# PROBLEM STATEMENT
Each line below from the one containing "Click the As low as $102 /mo. link" through the one containing "Viewport: 319px width, 259px height." should be output exactly as it stands, and no other line should appear.

# RECORDED DATA
__________________________________________________
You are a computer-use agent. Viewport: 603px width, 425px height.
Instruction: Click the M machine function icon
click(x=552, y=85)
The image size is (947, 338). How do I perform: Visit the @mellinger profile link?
__________________________________________________
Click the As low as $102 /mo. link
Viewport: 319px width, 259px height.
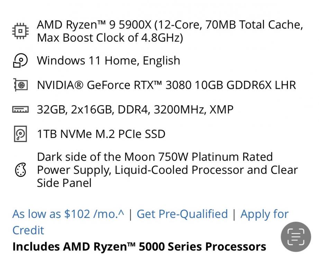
__________________________________________________
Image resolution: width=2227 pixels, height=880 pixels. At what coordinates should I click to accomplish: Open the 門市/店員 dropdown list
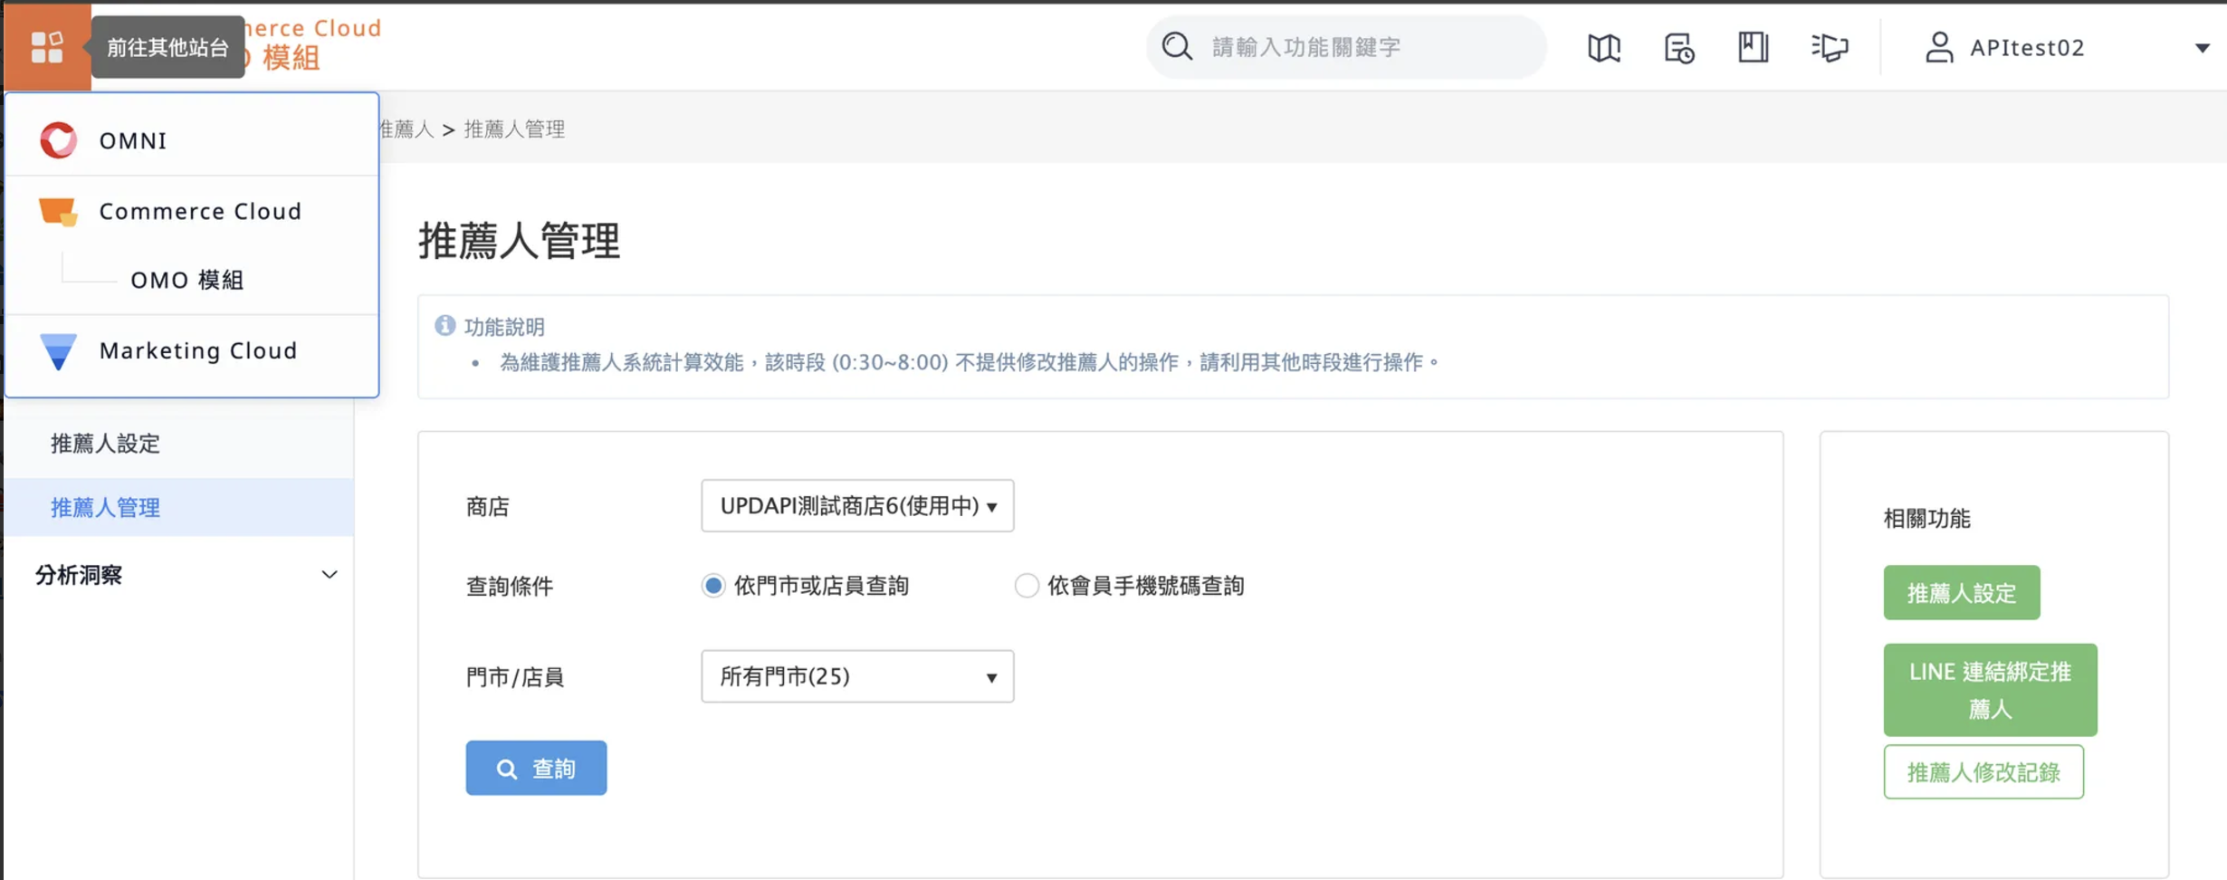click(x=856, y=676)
__________________________________________________
# THE ANSWER
Click the As low as $102 /mo. link
Viewport: 319px width, 259px height.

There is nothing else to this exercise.